→ Exercise data:
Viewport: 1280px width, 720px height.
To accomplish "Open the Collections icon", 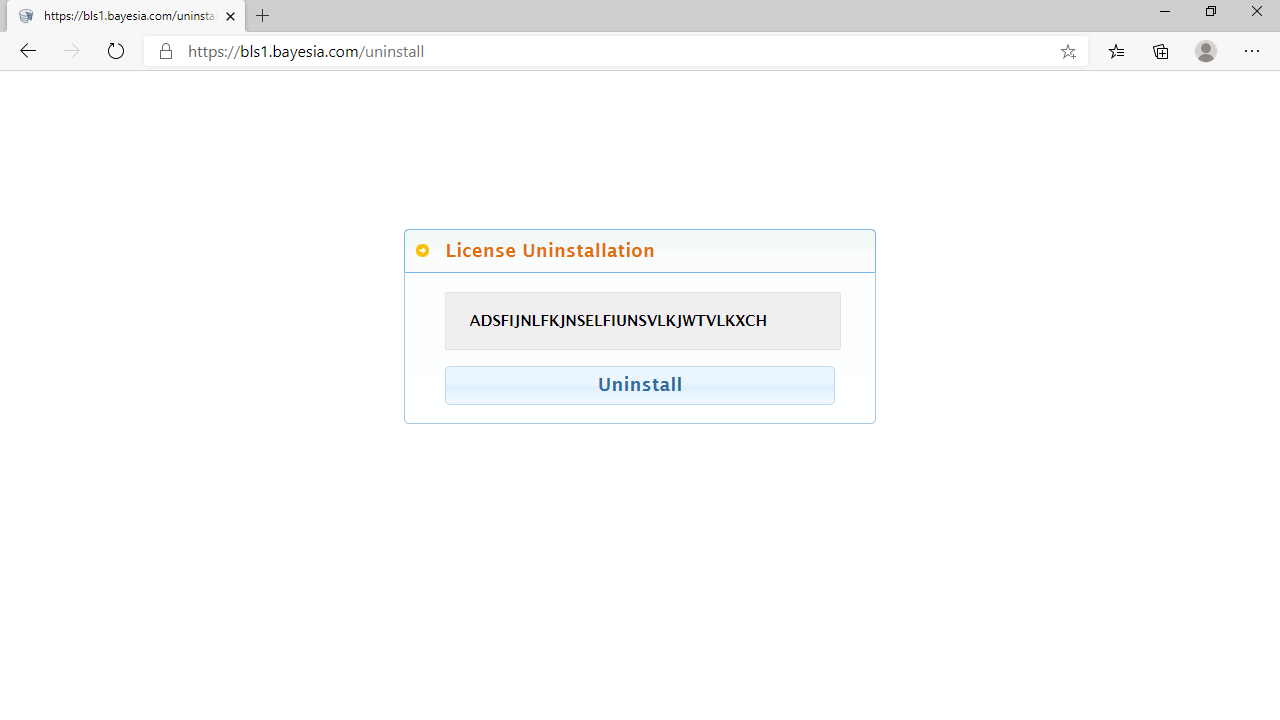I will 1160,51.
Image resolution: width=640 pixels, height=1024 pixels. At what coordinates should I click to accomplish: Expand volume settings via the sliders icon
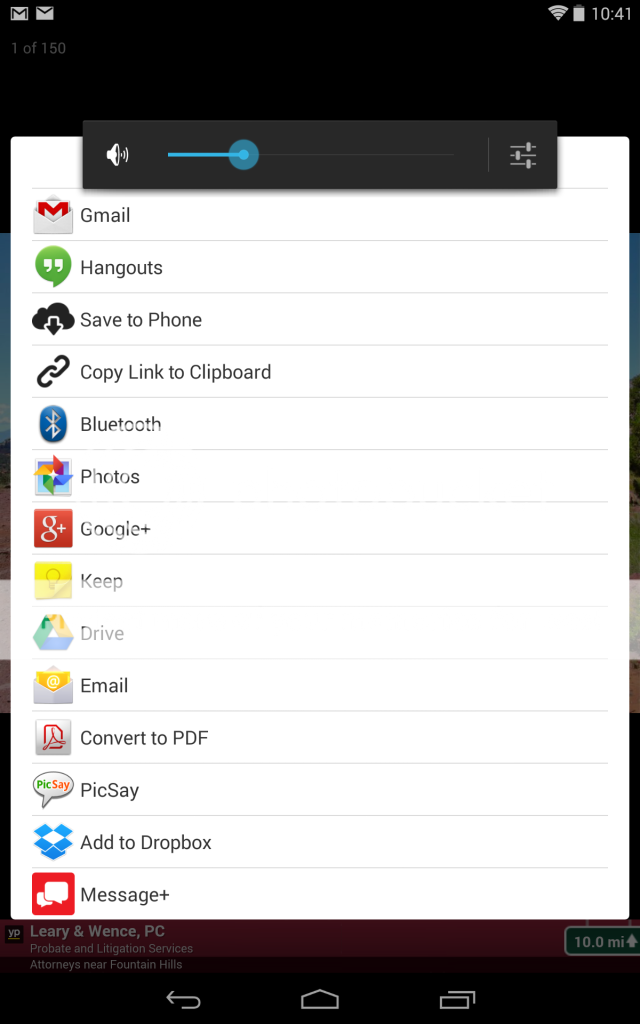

...

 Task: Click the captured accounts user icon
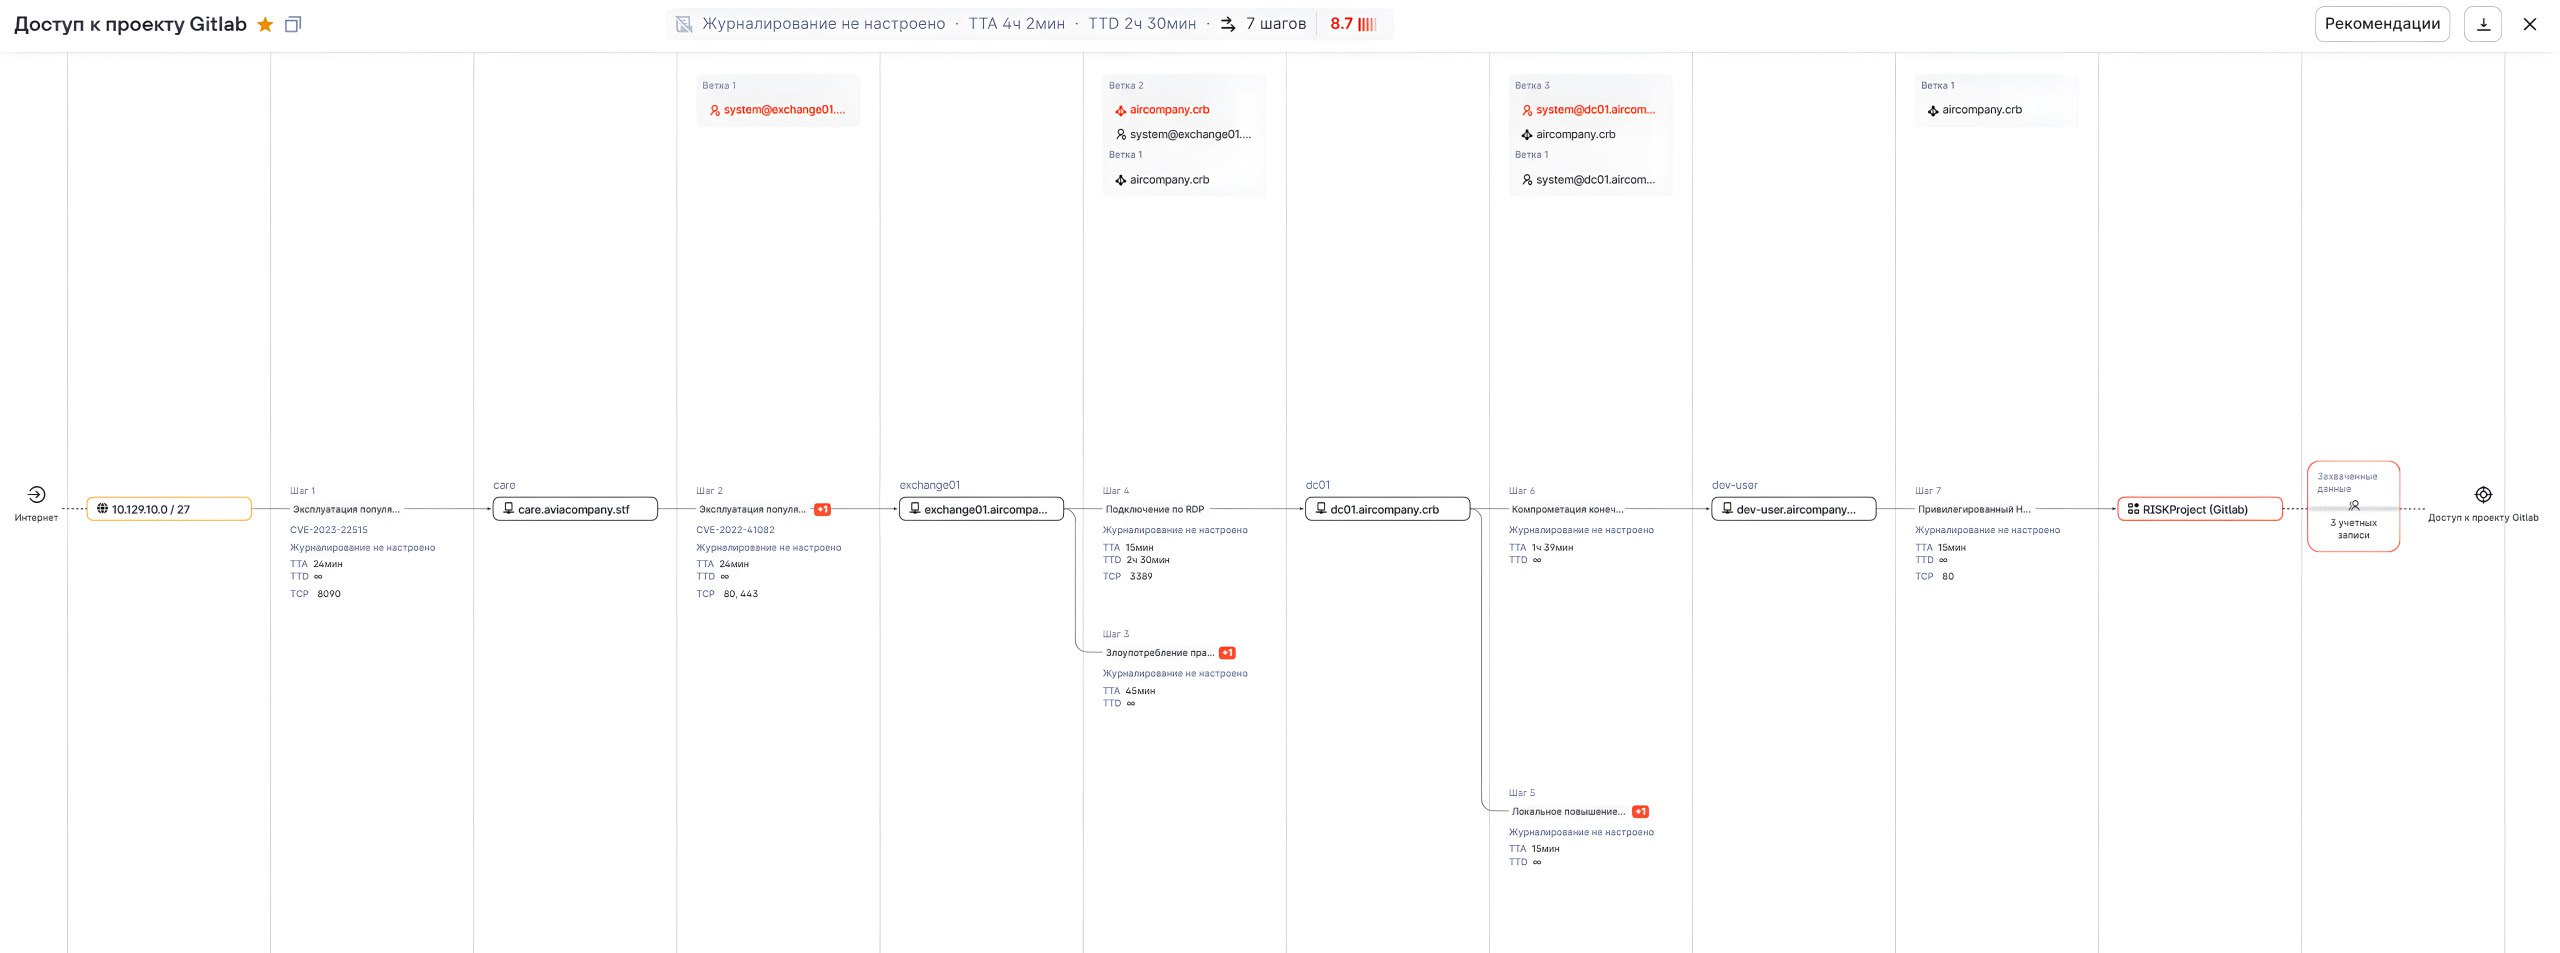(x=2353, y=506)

--

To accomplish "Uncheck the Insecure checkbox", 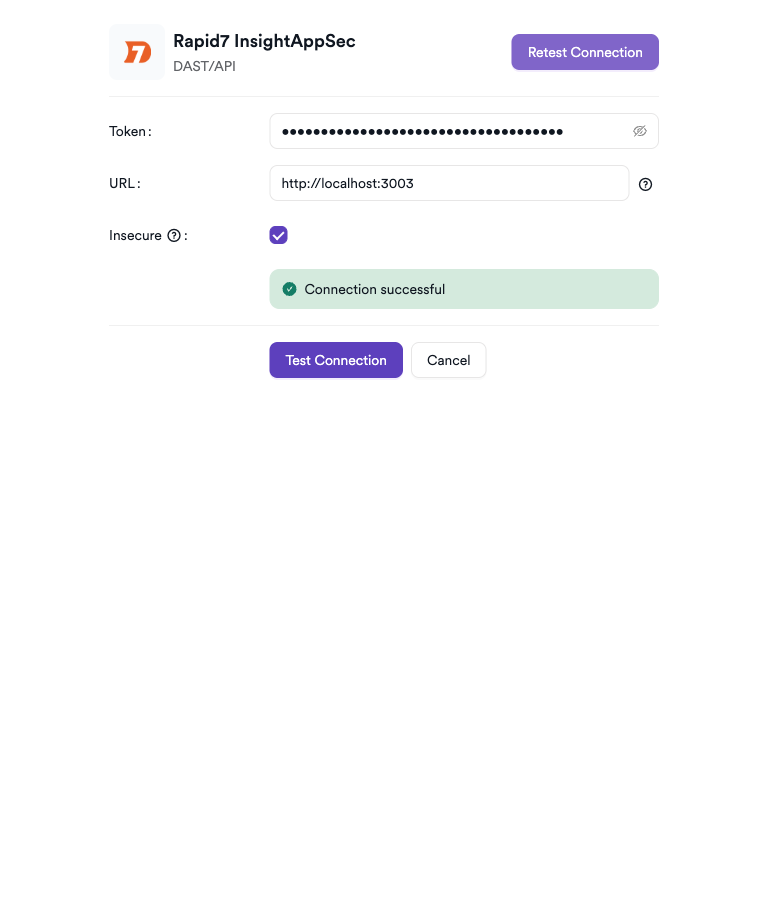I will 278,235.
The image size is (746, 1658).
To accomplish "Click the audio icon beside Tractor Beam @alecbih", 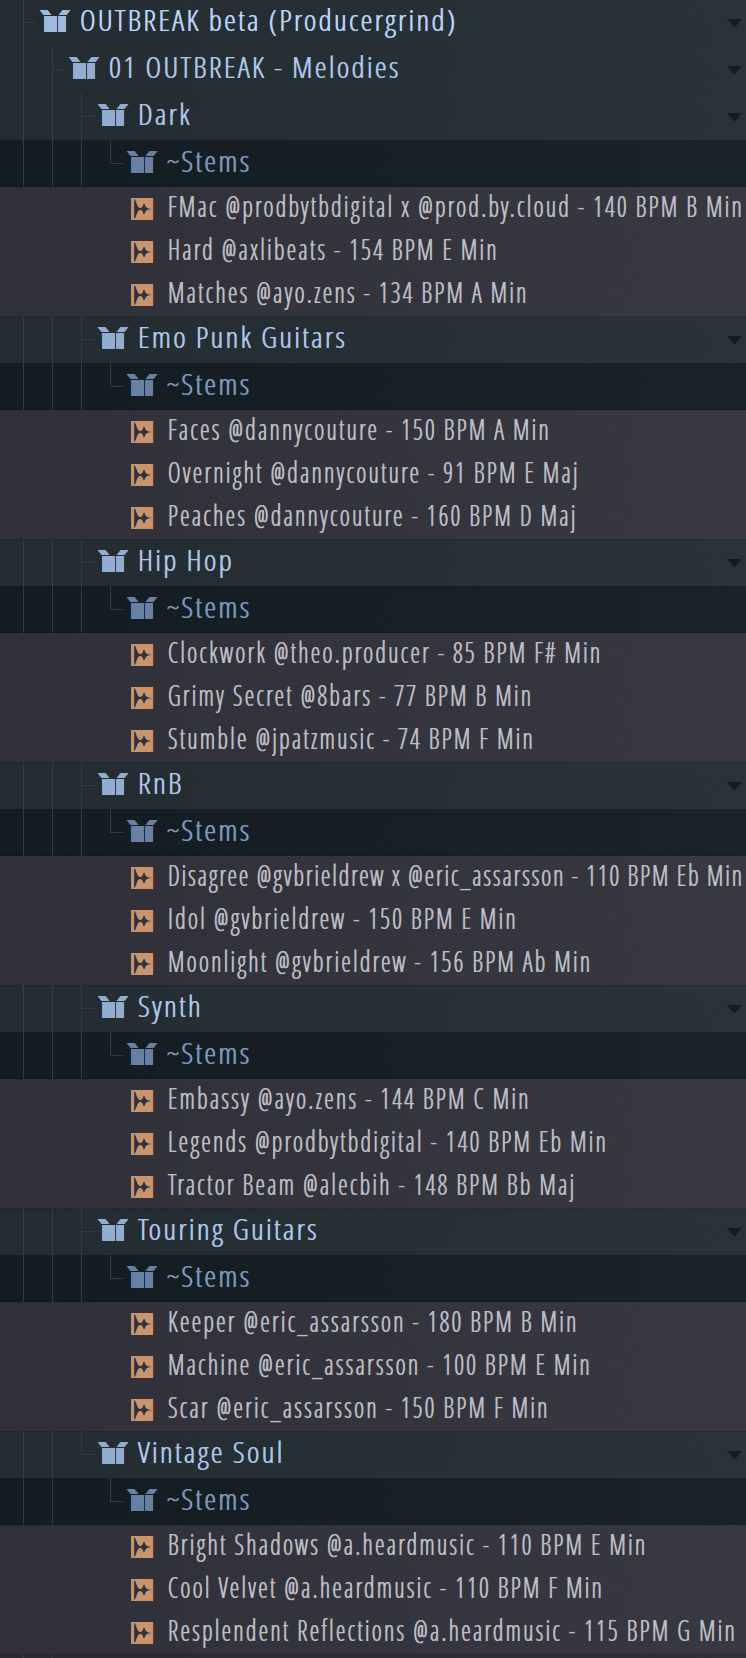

→ What you need to do: Looking over the records, find each line with the word "width" and copy it.

→ Response area:
Viewport: 1280px width, 720px height.
Image resolution: width=640 pixels, height=1024 pixels. At what coordinates should I click to accomplish: Expand volume settings via the sliders icon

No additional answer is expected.